As mentioned in the PoX consensus section, STX tokens are critical for the network to reach consensus. Stacking (Staking) STX on your own requires over 100k STX tokens. However, you can also stake via CEXs and Stacking Pools, which generally have a low or no minimum token requirement. Currently, over $400m worth of STX tokens are staked, and 2000 BTC have been distributed as incentives. On top of this, STX is also used to pay for all on-chain costs. Token holders also receive governance rights, which allow them to vote on proposals.
As illustrated above, after consistently making higher highs and higher lows throughout 2021, the token price suddenly dropped following BTC’s move from $35k to $47k in the first quarter of 2022. STX continued to decline the entire year.
Despite the recent strength in the price of bitcoin, the STX token has outperformed BTC in Q1 2023 due to the surge in Bitcoin NFTs. Following a strong start to the year, the STX token price has now retraced, dropping to a 2-star trend score relative to BTC. However, it’s worth noting that BTC continues to perform strongly, and very few crypto tokens are currently outperforming it. In comparison, the STX token currently scores a 4-star ByteTrend score in USD and is on an uptrend.
Bitcoin Network Analysis
As the Bitcoin Network serves as the foundation, it is crucial for the growth of the Stacks blockchain that it remains healthy. Given the rise in popularity of smart contracts and Ordinals, the on-chain activity on the Bitcoin Network surged significantly. The daily transactions on the network have surpassed 2.4 million, demonstrating higher network utility and demand. Moreover, as you can see in the chart below, the BTC price is proportional to the transaction count.

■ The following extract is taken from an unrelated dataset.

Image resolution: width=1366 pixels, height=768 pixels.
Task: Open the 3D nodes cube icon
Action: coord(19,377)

With increased demand and utility, the fees have also gradually gone up, as illustrated below.
Increased fees result in increased incentives for miners, driving up the hashrate (difficulty to mine BTC) as illustrated below, making the network more secure.
Stacks is playing a significant role in unlocking new possibilities for Bitcoin, which is impressive. Projects that add real value to the base layer are highly appreciated, similar to the L2s of Ethereum. Nevertheless, it remains to be seen how long this trend will continue and if it can sustain its growth. In case there is a sudden decline in demand for smart contracts or Bitcoin NFTs, it could significantly affect the prices of both BTC and STX.
Conclusion
The emergence of Bitcoin NFTs has shown that there is real demand for smart contract functionality on Bitcoin, which is promising for protocols like Stacks. However, since Stacks 2.0 was launched fairly recently, and the recent surge in demand might be short-lived, it’s difficult to judge the sustainability of the project based on its past performance.

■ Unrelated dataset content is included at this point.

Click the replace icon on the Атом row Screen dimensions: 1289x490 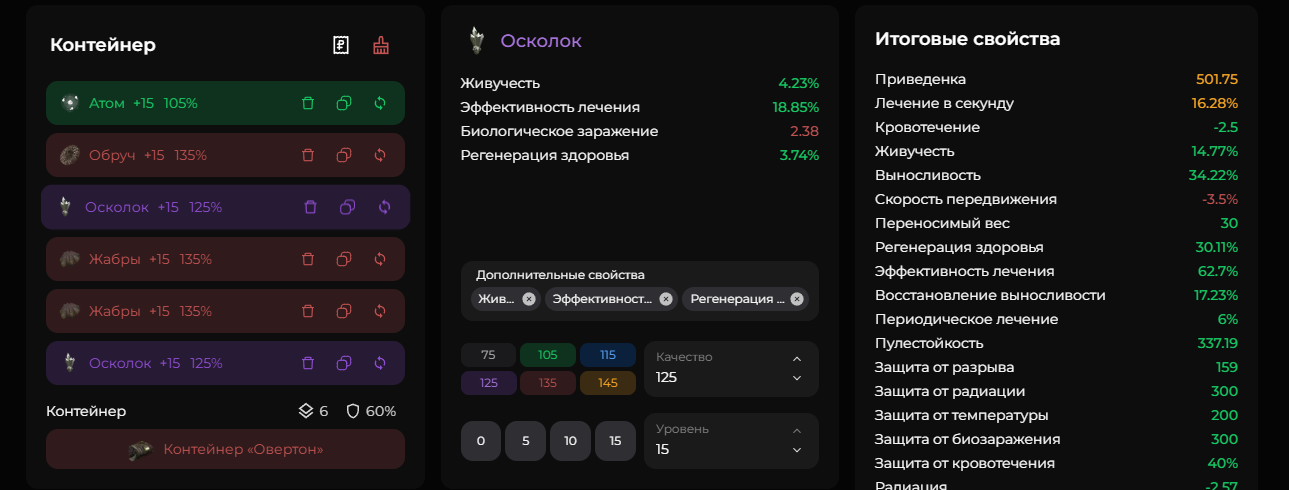tap(380, 103)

The future price performance and value of the STX token will depend on the Stacks platform's utility and the continued growth of its smart contracts and dApps. If the growth rate stagnates, it may discourage miners from spending BTC to earn STX. Nonetheless, Stacks' ability to bring the best of both worlds by providing a developer-friendly environment with Clarity is appealing. Considering that Bitcoin smart contracts are still in their early stages, Stacks may have significant value to contribute to the Bitcoin ecosystem.